Em suma e por pontos:

  1. Não existiria uma crescente “indústria de ransomware” sem criptomoedas. Cidadãos, empresas e Estados não teriam perdido muitos milhões de euros e de horas de trabalho sem a anonimidade que as criptomoedas garantem (se forem “bem” usadas).
  2. A anonimidade quase total destas transacções serve os interesses dos grandes grupos criminosos e dos serviços de informações de potências inimigas. Mas mesmo que seja possível identificar o IP de origem: como seria possível que países como a Rússia ou a China entregassem os criminosos ou os agentes dos seus serviços de informações a uma qualquer investigação realizada fora do seu território? Este problema nunca será resolvido (por muita legislação que se crie). Mas é possível proibir – no espaço europeu – o pagamento de resgates: isso seria, talvez, decisivo como forma de afastar do nosso território estes bandos criminosos.
  3. Apesar de correcções recentes, os níveis de valorização das criptomoedas continuam  excessivos e representam um risco para a economia real. O colapso desta bolha não pode deixar de ter consequências sobre todos nós e a queda recente de algumas bolsas demonstra a fragilidade e a má governação desta indústria. Neste sentido, aguardamos com expectativa a materialização do MiCA em 2024 (?) e esperamos que seja rapidamente adoptado por todos os países da União, e que a adopção de programas de bug hunting e de um rigoroso padrão de cibersegurança seja obrigatório.
  4. Os representantes das maiores empresas europeias de seguros já avisaram: em breve não serão capazes de cobrir os riscos de ataques por ransomware (e, recordemo-nos, sem criptomoedas não pode haver ransomware). Este alerta é um efeito do crescimento deste fenómeno, o que vai, necessariamente, adicionar mais um risco sistémico a toda a economia, porque uma parte central da estratégia de resposta e prevenção de muitas empresas assenta, precisamente, neste tipo de seguros e nos requisitos que estes exigem às organizações que os adoptam. A este respeito, há que avaliar a obrigatoriedade deste tipo de seguros nas organizações que tenham determinada escala e facturação. Algo a reflectir.

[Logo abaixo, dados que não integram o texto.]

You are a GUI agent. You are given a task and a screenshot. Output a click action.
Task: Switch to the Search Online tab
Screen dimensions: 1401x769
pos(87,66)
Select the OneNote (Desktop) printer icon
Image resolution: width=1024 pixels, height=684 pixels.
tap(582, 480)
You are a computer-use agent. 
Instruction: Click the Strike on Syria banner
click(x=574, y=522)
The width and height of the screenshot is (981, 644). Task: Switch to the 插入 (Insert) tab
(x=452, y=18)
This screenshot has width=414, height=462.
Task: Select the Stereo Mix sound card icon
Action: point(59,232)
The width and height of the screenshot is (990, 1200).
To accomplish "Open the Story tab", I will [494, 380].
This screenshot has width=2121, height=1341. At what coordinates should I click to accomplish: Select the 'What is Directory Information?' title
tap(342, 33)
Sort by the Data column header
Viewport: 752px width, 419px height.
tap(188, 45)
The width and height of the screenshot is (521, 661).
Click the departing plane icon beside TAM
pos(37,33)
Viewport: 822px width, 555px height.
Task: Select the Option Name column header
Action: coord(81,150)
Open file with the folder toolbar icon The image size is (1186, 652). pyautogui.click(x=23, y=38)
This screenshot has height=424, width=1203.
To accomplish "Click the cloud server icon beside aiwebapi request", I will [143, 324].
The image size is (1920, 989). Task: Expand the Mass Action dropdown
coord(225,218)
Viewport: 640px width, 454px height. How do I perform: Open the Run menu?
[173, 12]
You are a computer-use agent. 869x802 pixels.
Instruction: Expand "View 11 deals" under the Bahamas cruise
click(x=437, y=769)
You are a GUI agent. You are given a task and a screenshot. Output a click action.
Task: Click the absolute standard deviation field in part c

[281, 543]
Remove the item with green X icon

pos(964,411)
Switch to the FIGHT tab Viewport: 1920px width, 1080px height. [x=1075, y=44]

Em conclusão, está bem a União Europeia ao decidir agir nesta direcção. Ao fazê-lo não está “apenas” a proteger os seus cidadãos, as suas organizações públicas e empresas: será também o clima e o planeta que sairão mais protegidos. Se o fizer não será a primeira entidade internacional a agir neste campo, uma vez que vários países já lançaram regulações (de severidade variável), mas será certamente seguida por muitos países do mundo e será a primeira vez que tal regulação se aplica a um tão grande número de países ao mesmo tempo. Aqui, como no RGPD, a Europa será o farol do mundo.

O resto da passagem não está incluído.